The inhibition observed in Fig. 3 was concentration dependent, and the data fit a rectangular hyperbolic binding curve (Fig. 4, r = 0.98). In some experiments we have observed a complete inhibition of HCV IRES-dependent translation, but we reproducibly observed a maximum inhibition of ≈60%. The determined K_d of 170 μM is much higher than the K_d reported for the binding of vitamin B12 to the selected RNA aptamer (88 nM) (22). Such a high K_d (K_d ≈ 10⁻² M) has been reported (20) for small molecule RNA ligands that are significant for substrate–ligand recognition. We were unable to directly measure a specific dissociation constant for cyanocobalamin to the HCV IRES or fragments thereof by using frontal affinity chromatography, nitrocellulose filter binding, or biosensor assays (data not shown). The weak binding responsible for the observed inhibition may be obscured by a background of nonspecific binding to the negatively charged linear polymeric acceptor (27). Thus, a functional assay may be the only useful method to characterize this binding event. A normal healthy liver, which stores the body's reservoir of cobalamins (analogues of vitamin B12), contains ≈555 ng of total cobalamin per gram of wet tissue (25), suggesting that the unusually high functional K_d may represent a biologically relevant concentration of cobalamin in the tissue. Because these data were collected from multiple independent experiments, using both monocistronic and bicistronic constructs, the curve fit demonstrates the reproducibility of the inhibition. The data are consistent with the inhibition arising from a single binding event, although other models are possible.

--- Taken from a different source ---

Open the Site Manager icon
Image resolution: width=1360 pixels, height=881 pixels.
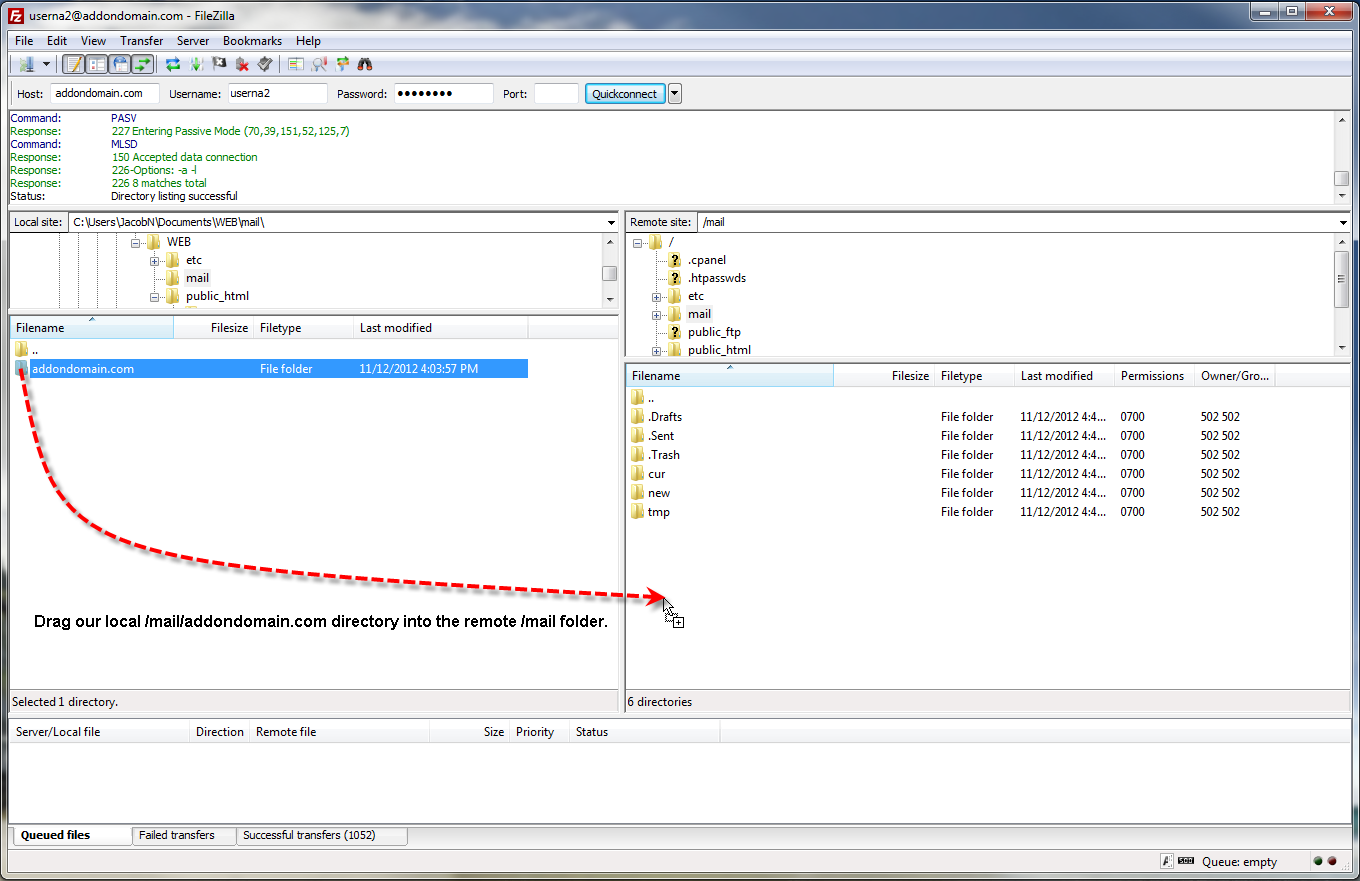(26, 64)
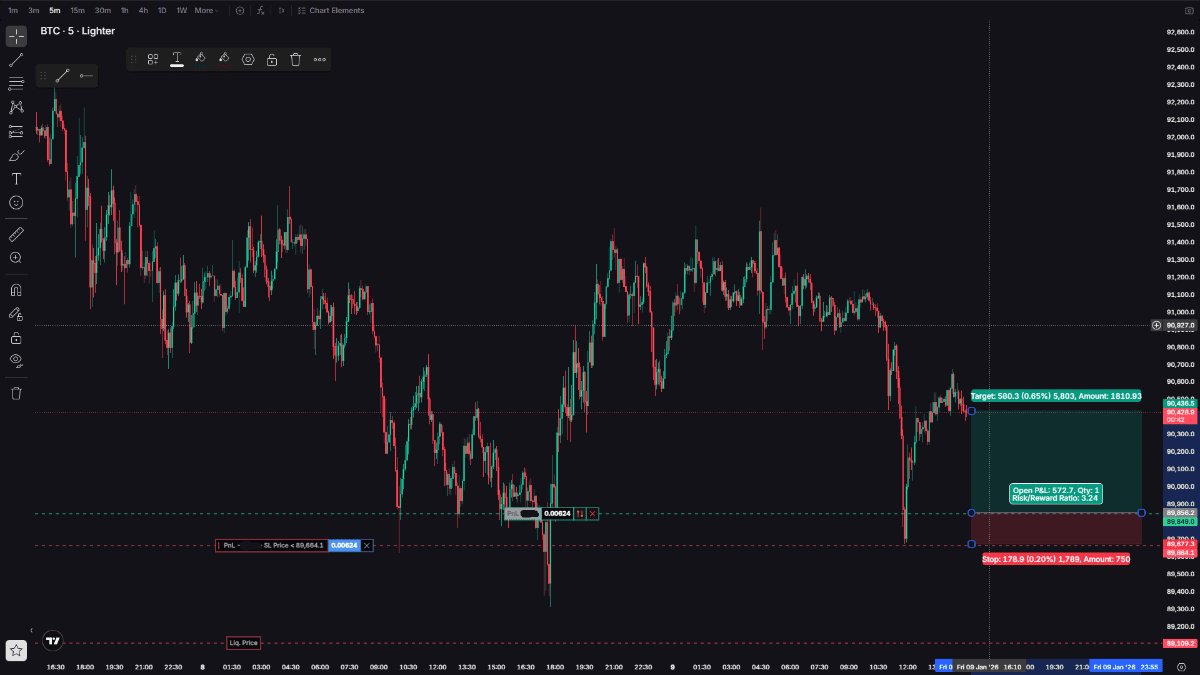
Task: Open the emoji sticker tool
Action: [16, 202]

Vitamin B12 concentration dependence of the observed HCV IRES-dependent translational inhibition. The HCV IRES efficiency was plotted as a function of final vitamin B12 concentration from a bicistronic mRNA (Fig. 2a, ▴) or from a monocistronic mRNA (Fig. 2b, ●). The IRES efficiency, defined as [CAT]/([CAT] + [Luc]), was calculated for each reaction and normalized to the reaction with no added vitamin B12. The curve fit a regular hyperbolic binding function (r = 0.98). The minimum IRES efficiency was ≈0.40, suggesting a maximum of 60% inhibition relative to the uninhibited control.

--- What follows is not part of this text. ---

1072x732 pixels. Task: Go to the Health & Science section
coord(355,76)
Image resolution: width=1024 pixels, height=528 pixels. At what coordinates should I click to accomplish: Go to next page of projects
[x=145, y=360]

Specificity of Inhibition for the HCV IRES.

Bicistronic constructs (Fig. 2a) were used to demonstrate the specificity for the HCV IRES structure. The use of bicistronic constructs is a standard method to compare the efficiencies of different IRES elements (28). Constructs containing the IRES elements from HCV, CSFV, and EMCV were used. CSFV, in the pestivirus genus of the family Flaviviridae, uses an IRES that is similar to the HCV IRES in both structure and mechanism (11, 29). The IRES of EMCV, which belongs to the cardiovirus genus of the family Picornaviridae, differs significantly from the HCV IRES in structure and mechanism (30). Fig. 5 shows that vitamin B12 selectively inhibited HCV IRES-dependent translation without substantially affecting the cap-dependent cistron in the same RNA, consistent with the data in Fig. 3. The EMCV IRES was expected to provide a negative control, on the basis of our hypothetical mechanism. Indeed, vitamin B12 had no significant effect on the efficiency of EMCV IRES-dependent translation. Because the sequences of the reporter genes were identical in all of the bicistronic constructs, it is unlikely that the observed inhibition of the HCV IRES resulted from an interaction between vitamin B12 and the RNA encoding the CAT or luciferase reporter proteins.

Specificity for the HCV IRES. Lanes 1–3 show the *in vitro* translation products from bicistronic mRNA containing EMCV, CSFV, and HCV IRES elements, respectively. Lanes 4–6 show the *in vitro* translation products formed when vitamin B12 was incorporated in the reaction mixture to a final concentration of 3 mM. The faster-migrating species is the HCV IRES-dependent CAT protein and the slower-migrating species is the cap-dependent R-Luc protein. The IRES efficiency for each reaction, defined as in Fig. 4 but not normalized, is listed below the corresponding lane. Lane 6 shows the characteristic 60% inhibition relative to lane 3.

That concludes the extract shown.